#### [What the task requires]
Every line from the one containing "How do I perform: Select" to the end of the records below should be returned exactly; pictures are to be dropped.
====== Given entries ======
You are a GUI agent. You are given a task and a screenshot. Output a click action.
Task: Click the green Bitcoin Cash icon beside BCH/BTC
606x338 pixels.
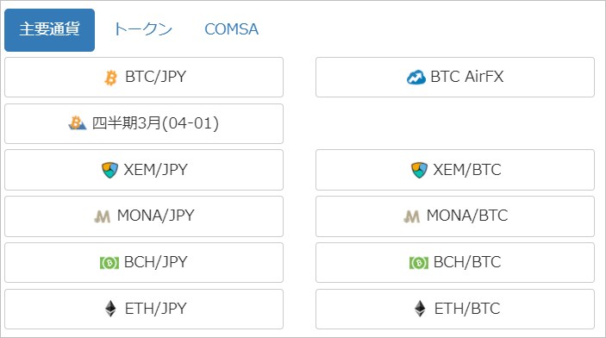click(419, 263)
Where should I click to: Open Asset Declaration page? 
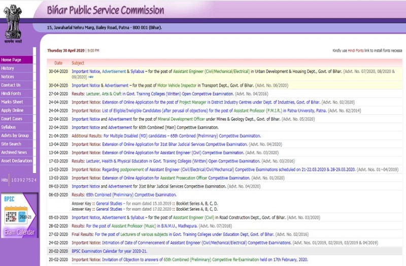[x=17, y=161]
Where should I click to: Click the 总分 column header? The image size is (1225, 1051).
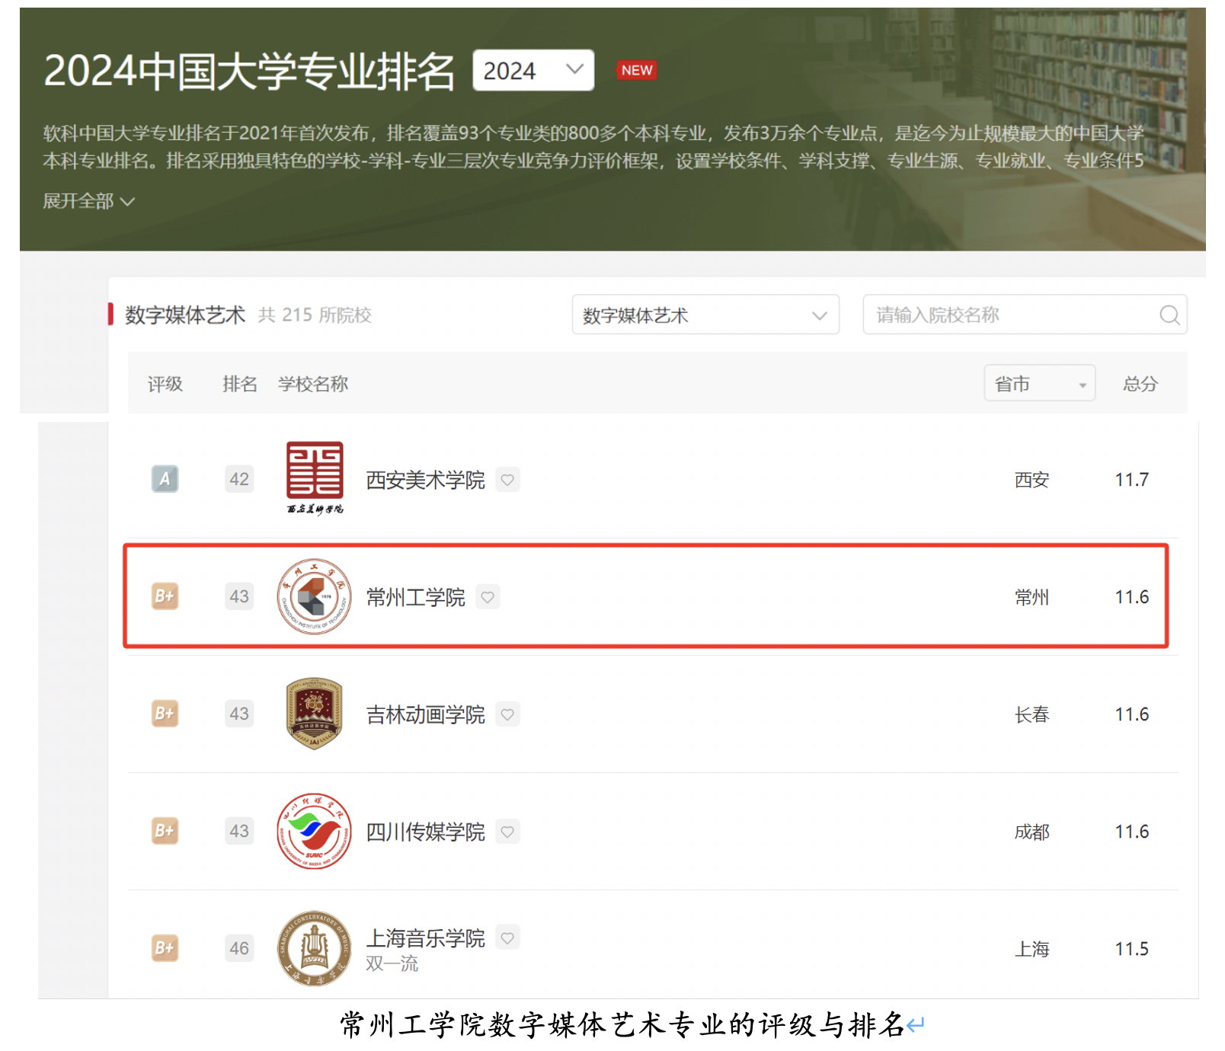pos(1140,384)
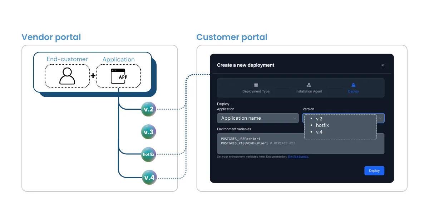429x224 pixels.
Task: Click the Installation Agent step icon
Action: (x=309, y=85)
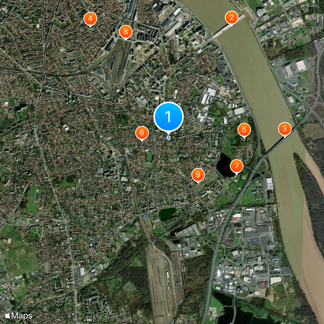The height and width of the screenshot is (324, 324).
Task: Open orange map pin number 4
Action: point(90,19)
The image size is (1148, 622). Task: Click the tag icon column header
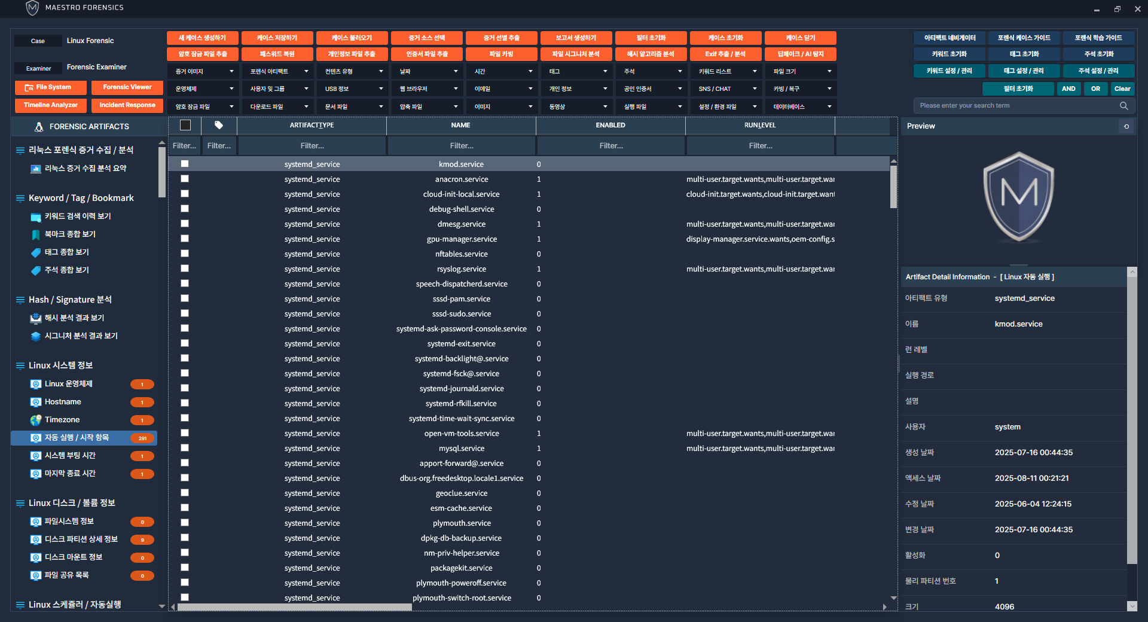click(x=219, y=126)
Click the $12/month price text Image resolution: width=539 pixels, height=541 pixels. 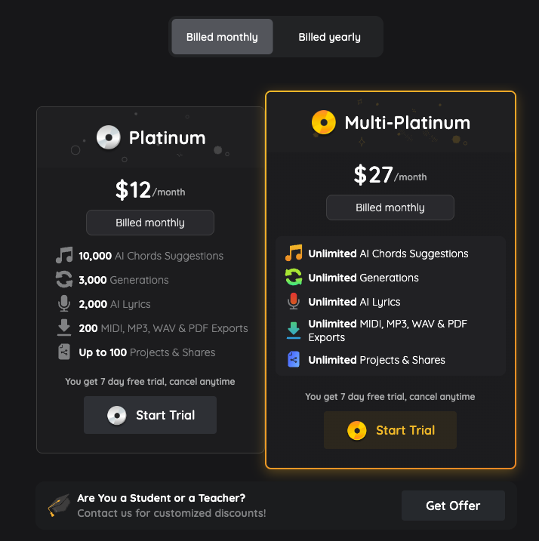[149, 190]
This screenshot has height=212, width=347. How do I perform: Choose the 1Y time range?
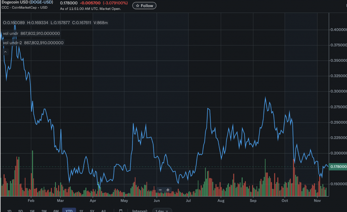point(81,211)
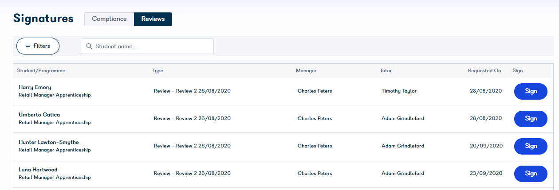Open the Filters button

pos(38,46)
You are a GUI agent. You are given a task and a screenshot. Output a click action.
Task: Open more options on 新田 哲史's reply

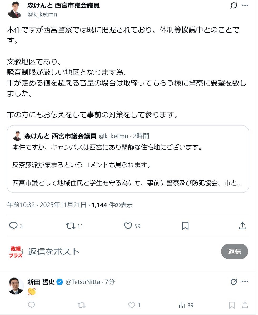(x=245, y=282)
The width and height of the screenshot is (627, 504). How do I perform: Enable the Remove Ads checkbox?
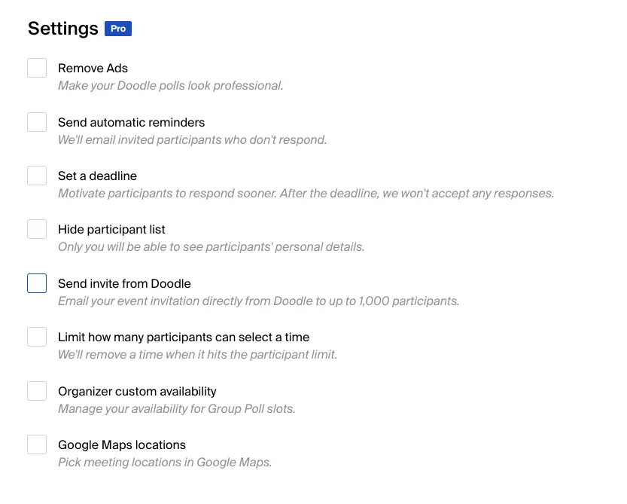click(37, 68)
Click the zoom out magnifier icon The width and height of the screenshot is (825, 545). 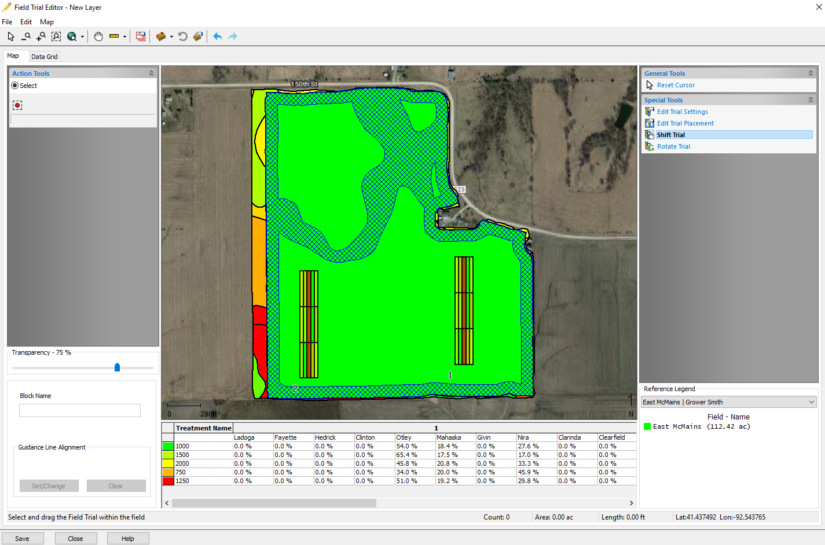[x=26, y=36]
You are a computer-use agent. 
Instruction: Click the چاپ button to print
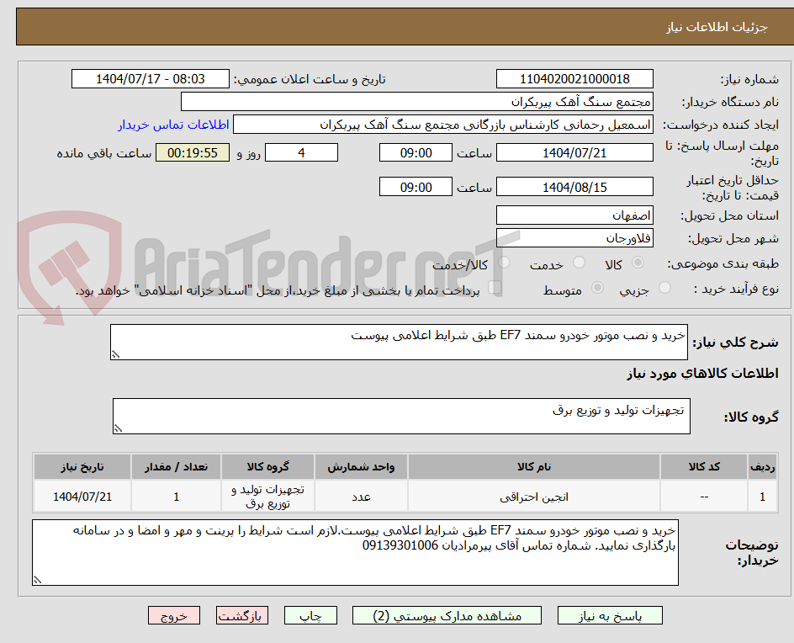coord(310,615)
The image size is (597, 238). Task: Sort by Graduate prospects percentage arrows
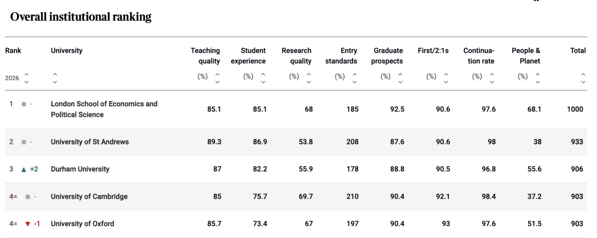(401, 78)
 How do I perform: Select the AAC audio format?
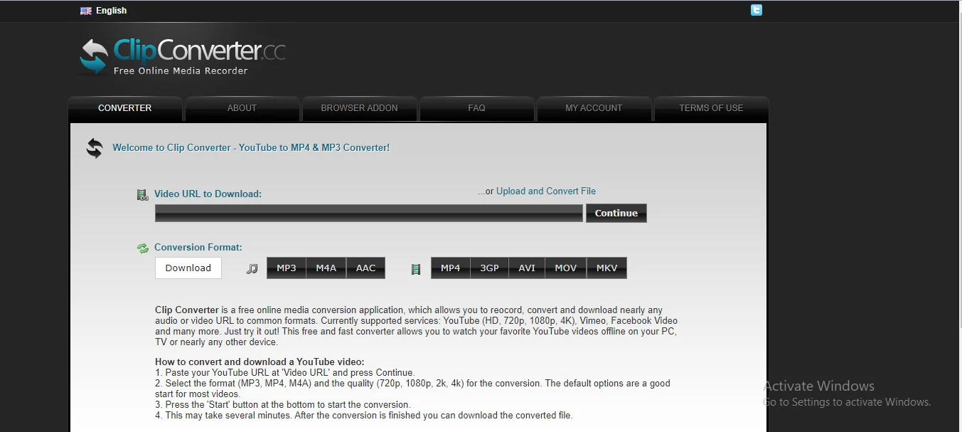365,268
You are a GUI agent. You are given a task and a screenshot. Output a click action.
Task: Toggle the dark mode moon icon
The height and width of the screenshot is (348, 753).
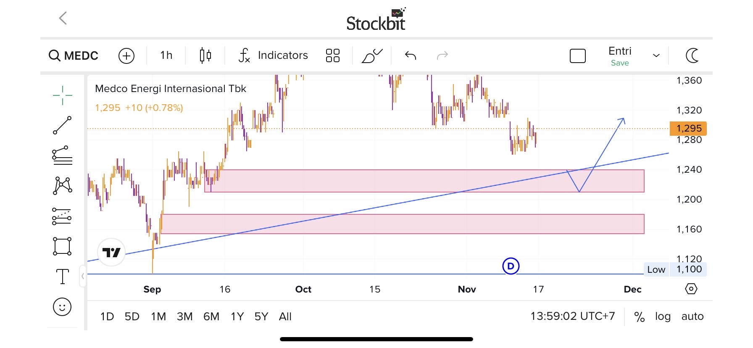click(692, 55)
======
#### [Result]
 How do I perform: Select the AAC audio format?
365,268
You are a GUI agent. You are given a task and a screenshot. Output a click action.
Task: Toggle the dark mode moon icon
The height and width of the screenshot is (348, 753).
click(692, 55)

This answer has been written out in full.